What is required: From the line that holds "Task: Place cursor" down to the last line of the listing below, reproduce each line exactly and nothing more, omitting pictures.

Supplied material:
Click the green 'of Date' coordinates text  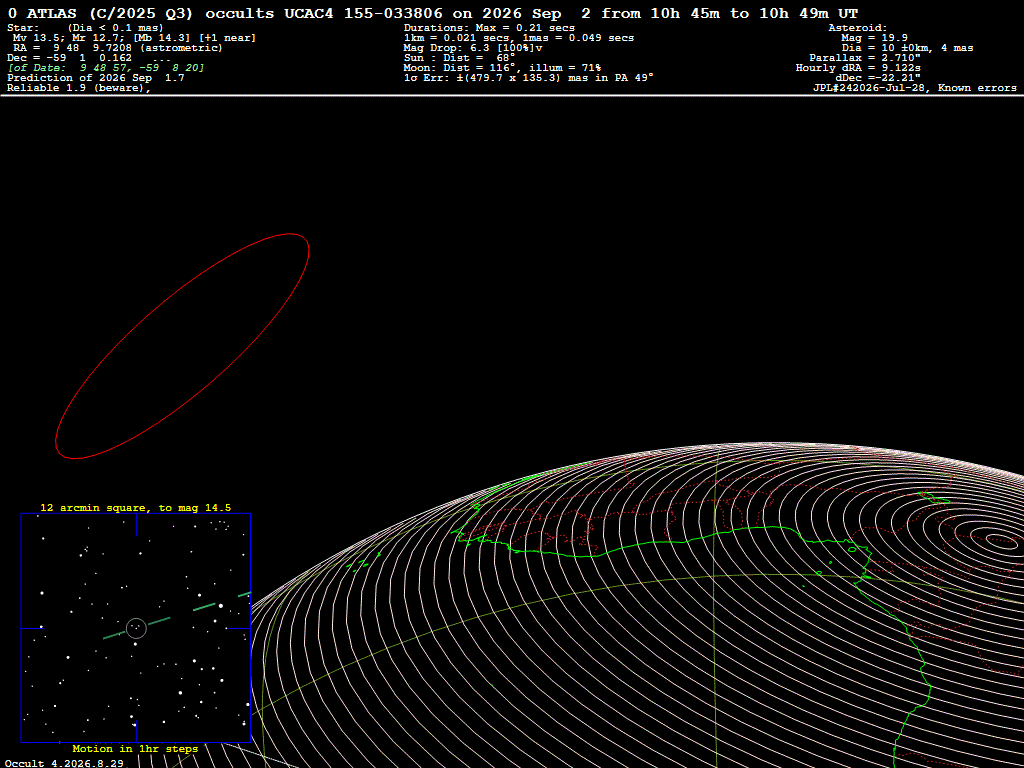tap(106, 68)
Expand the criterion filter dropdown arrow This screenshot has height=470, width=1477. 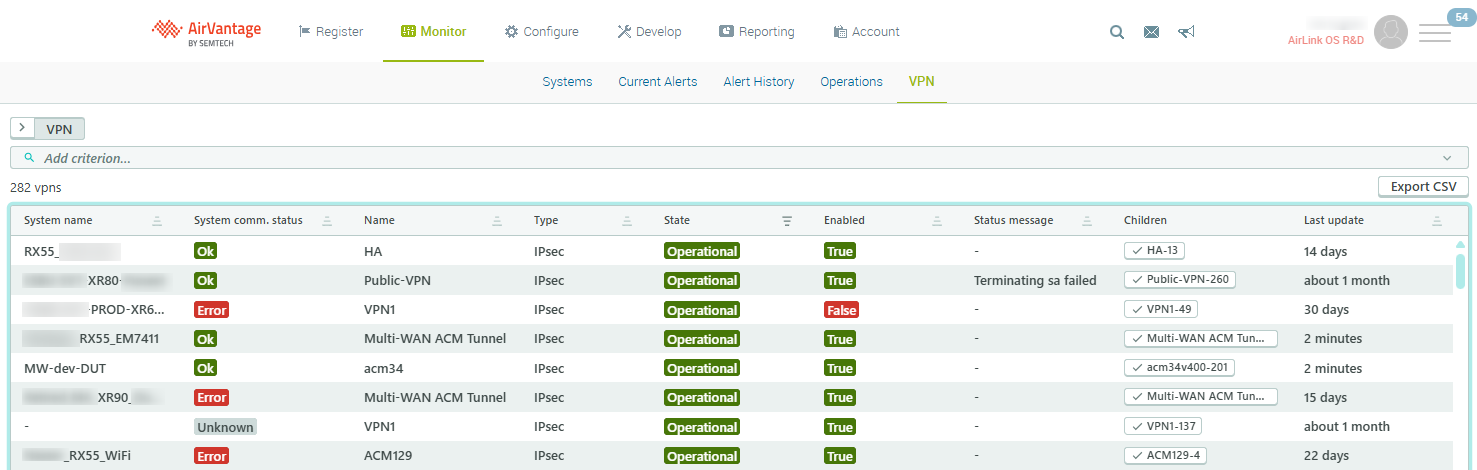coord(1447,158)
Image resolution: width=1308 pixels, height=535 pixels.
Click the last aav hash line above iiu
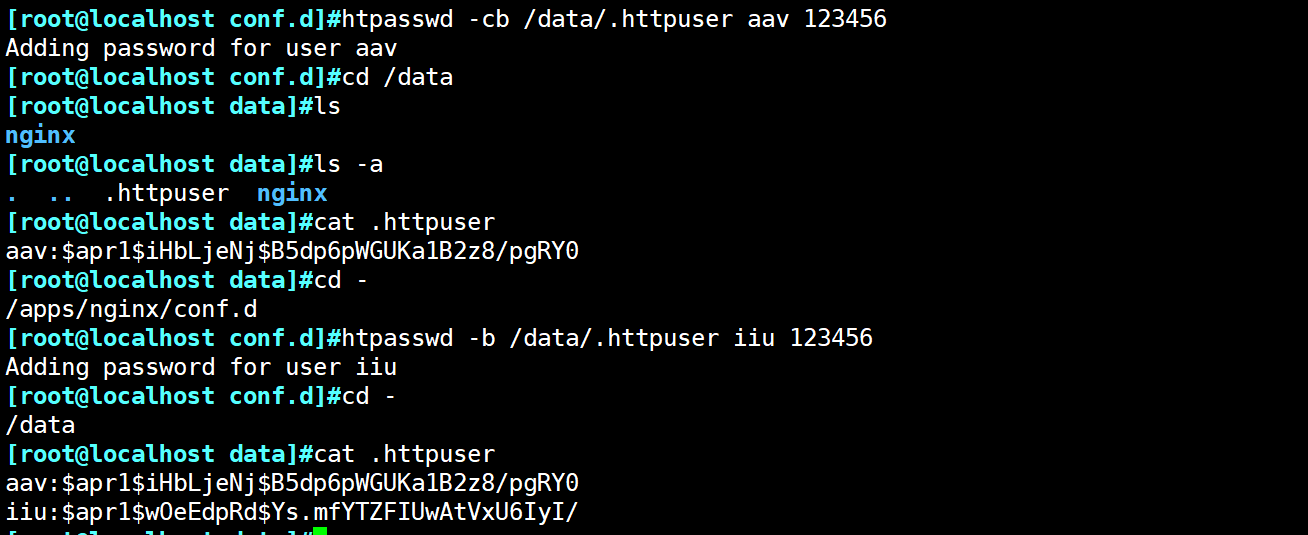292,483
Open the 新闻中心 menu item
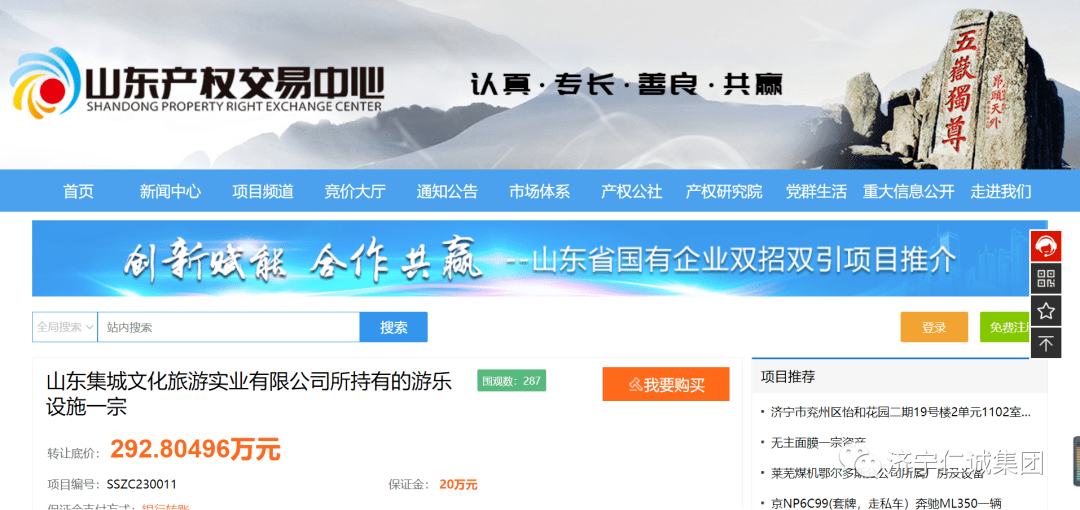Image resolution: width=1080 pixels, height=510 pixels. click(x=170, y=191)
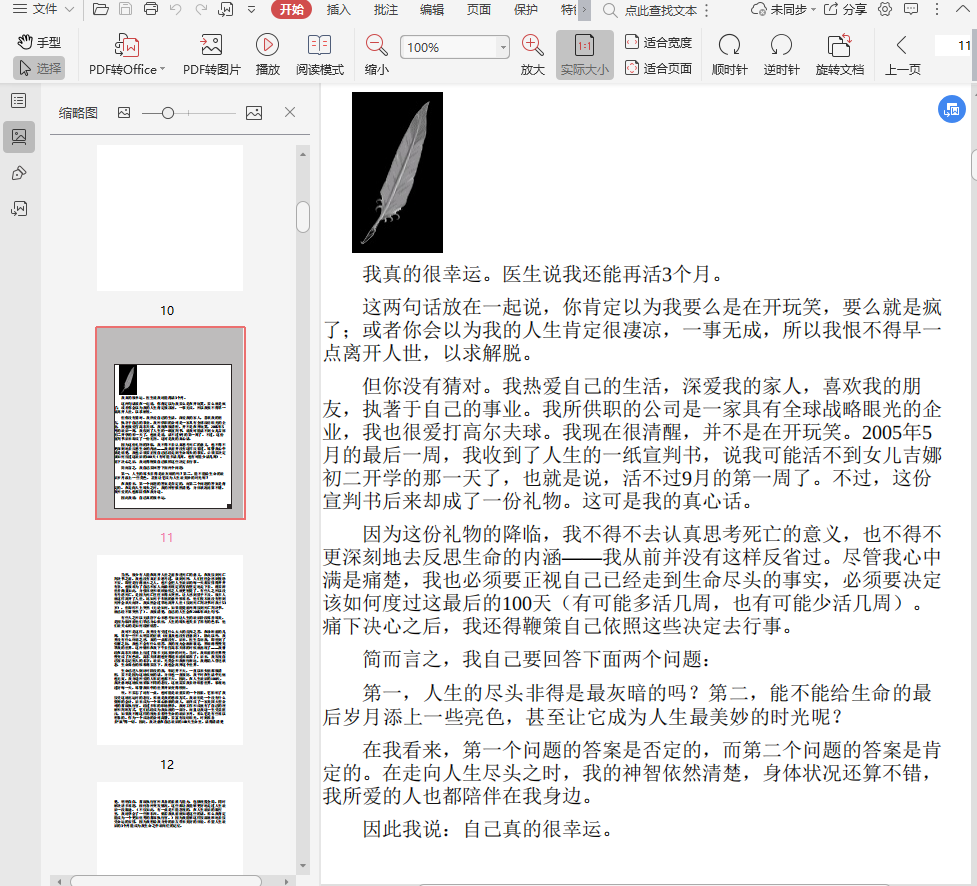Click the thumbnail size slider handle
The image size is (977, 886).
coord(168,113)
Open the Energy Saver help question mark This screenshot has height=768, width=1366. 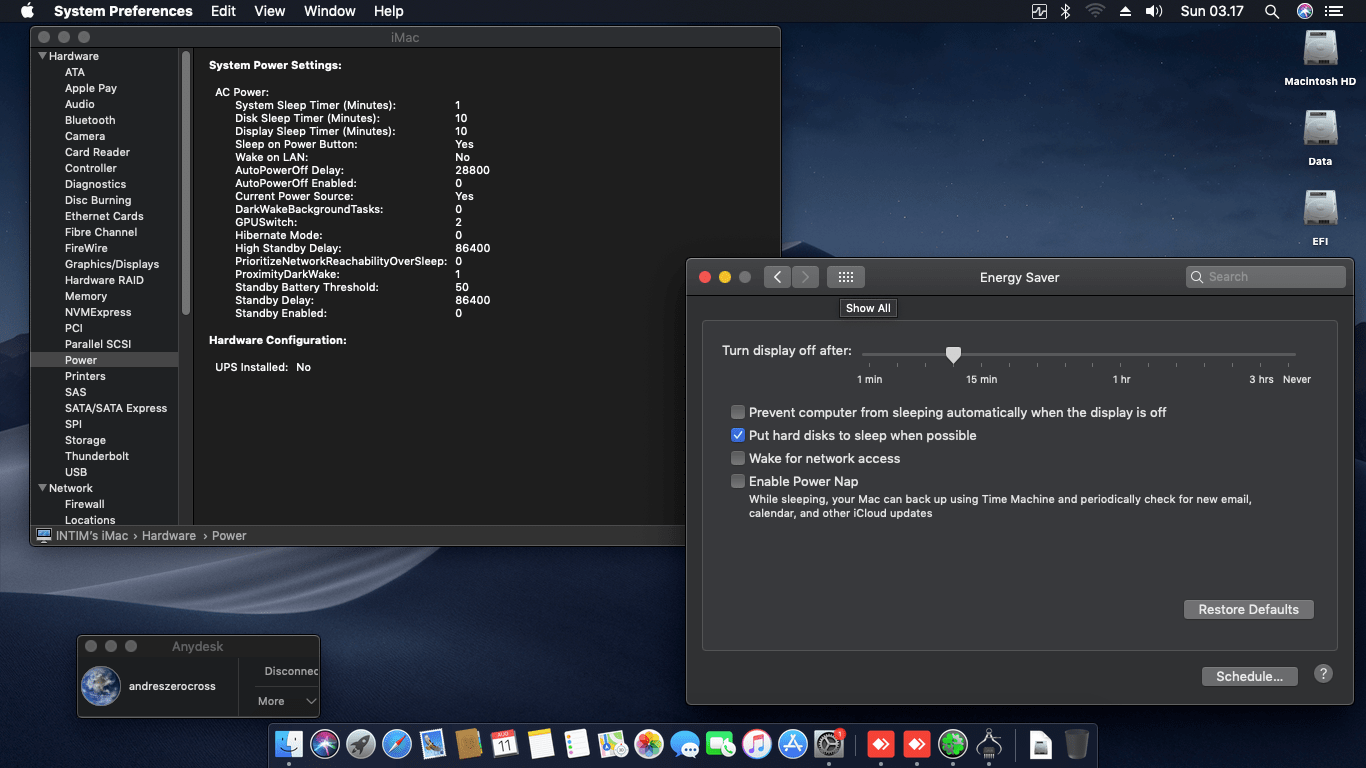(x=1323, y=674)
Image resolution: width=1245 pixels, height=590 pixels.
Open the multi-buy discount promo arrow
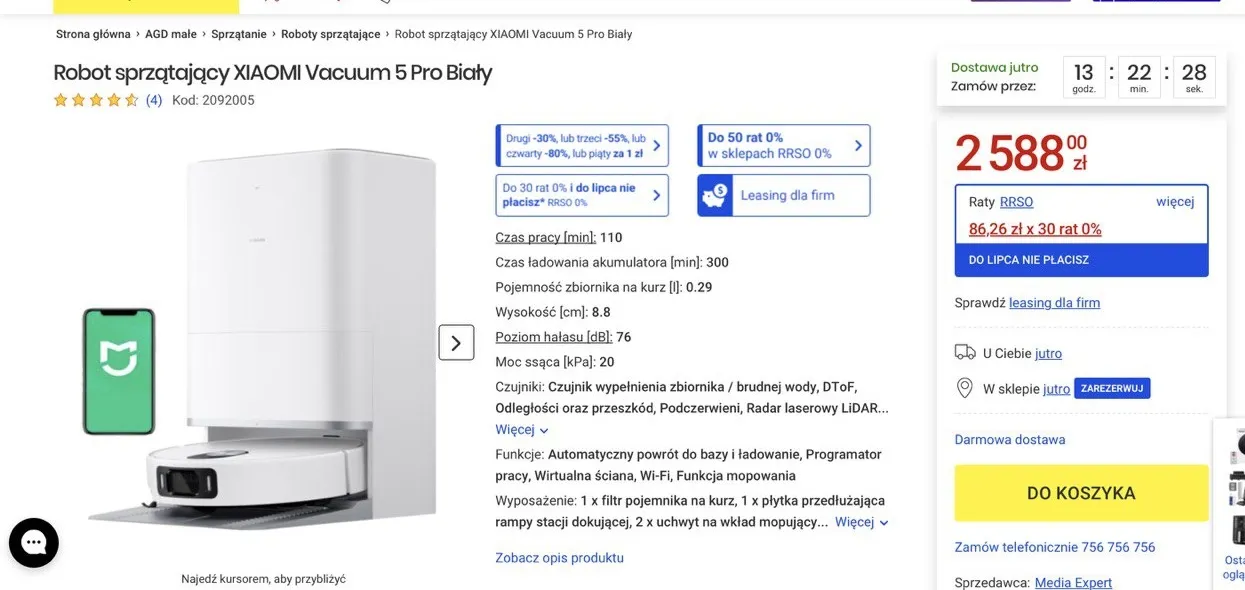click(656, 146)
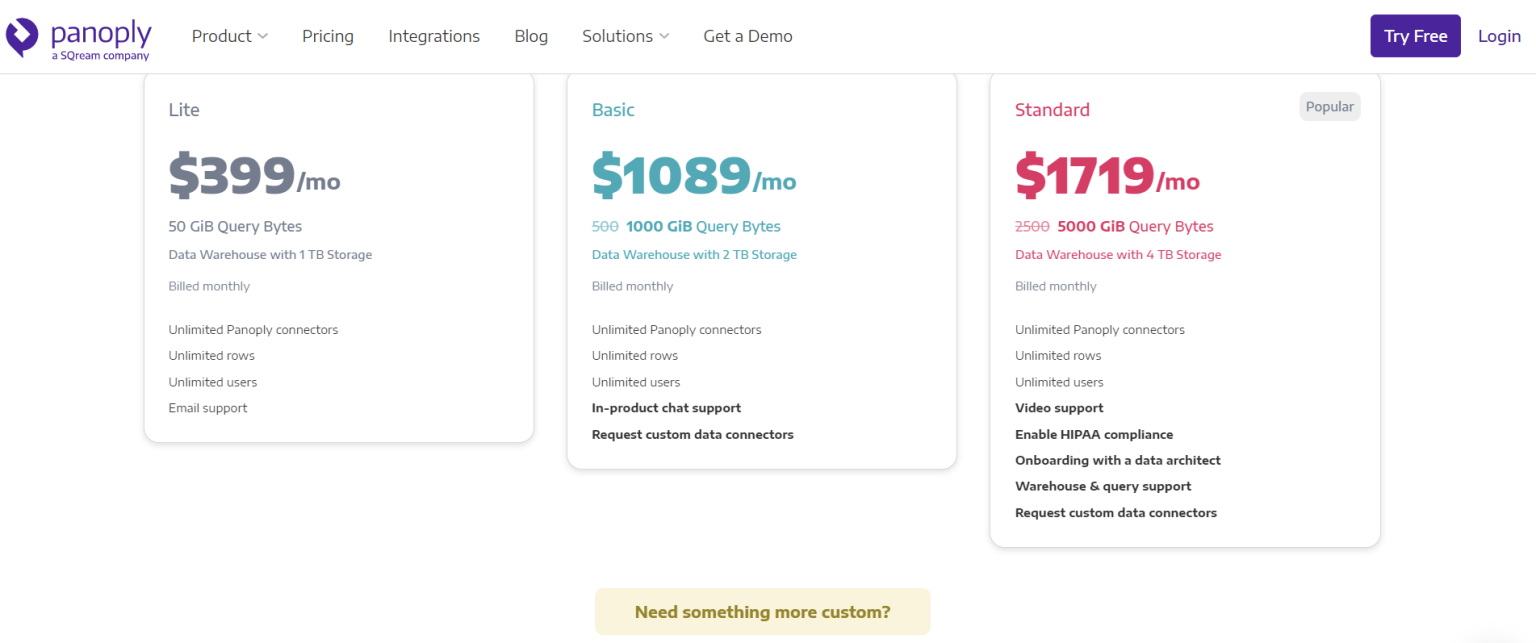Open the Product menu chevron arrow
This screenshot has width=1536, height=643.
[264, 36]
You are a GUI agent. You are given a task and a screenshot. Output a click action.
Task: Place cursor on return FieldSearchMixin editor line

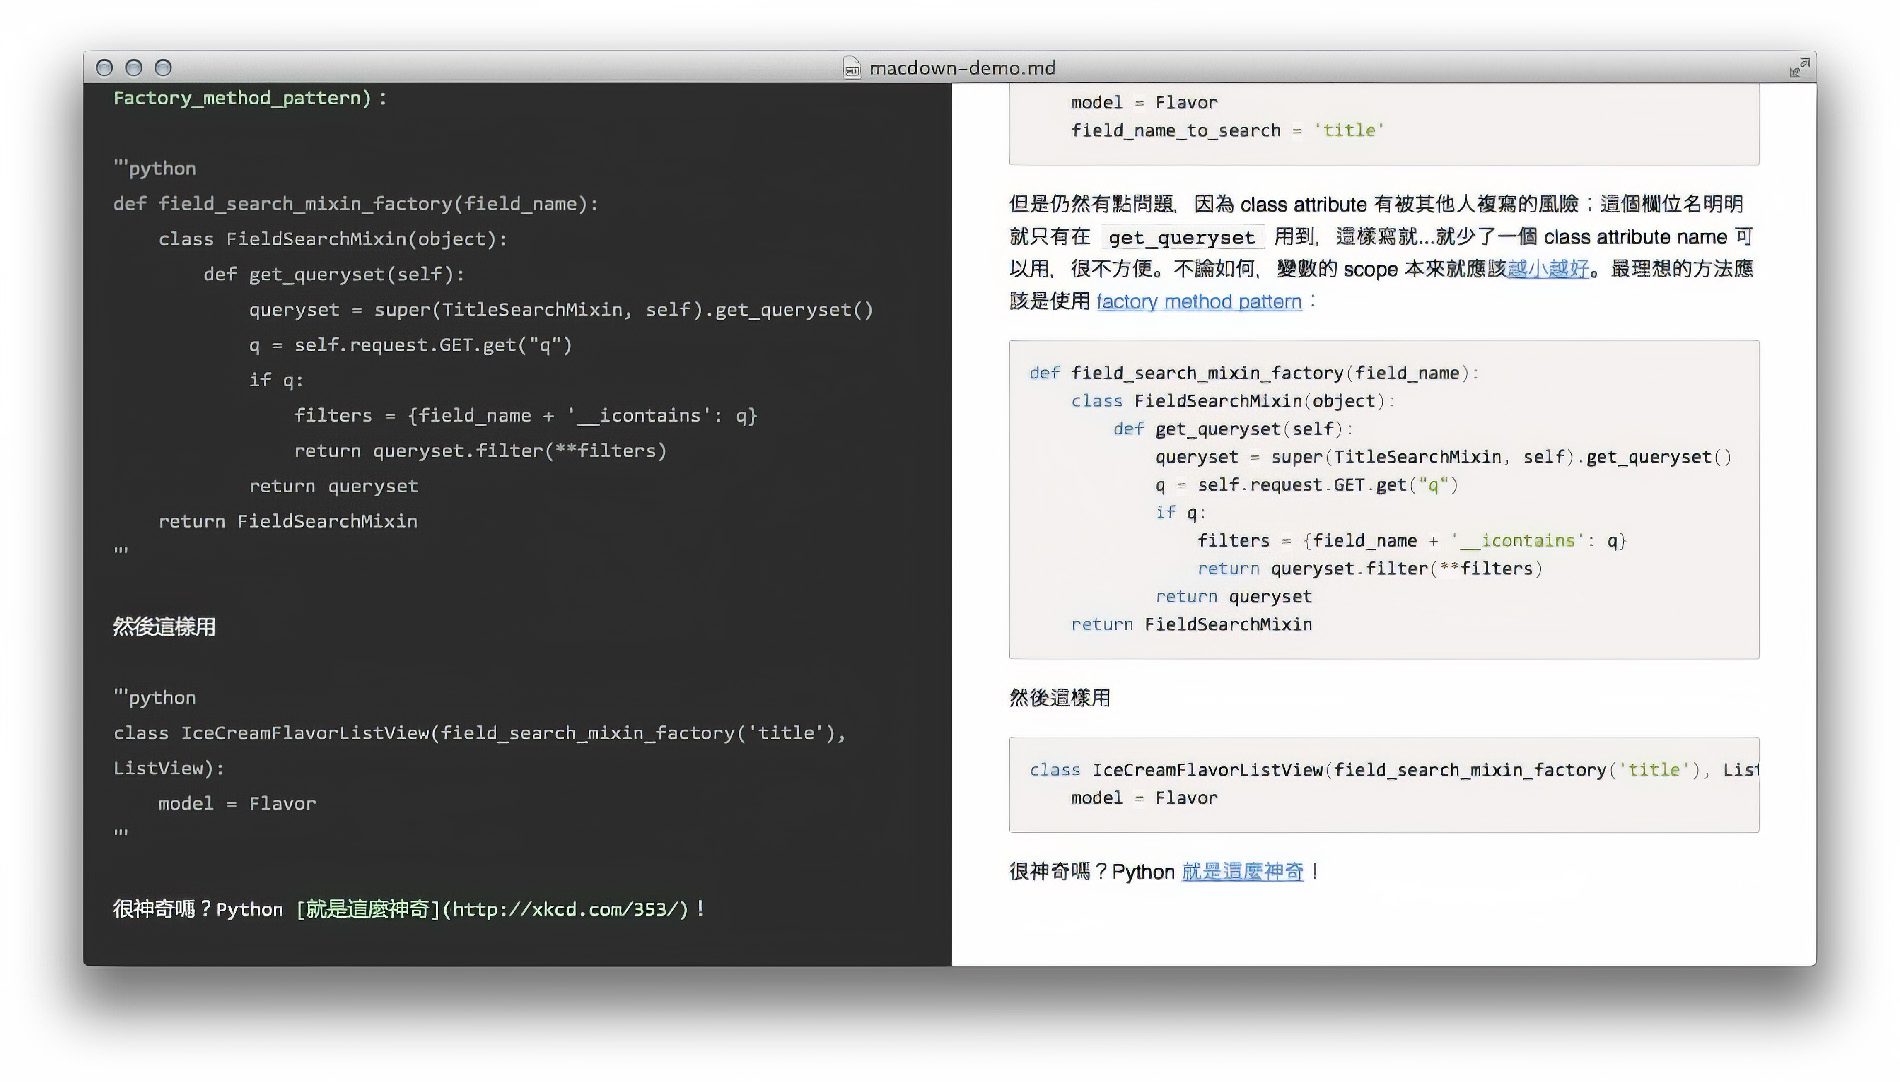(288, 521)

Solution to this task:
Task: Place cursor on return FieldSearchMixin editor line

(288, 521)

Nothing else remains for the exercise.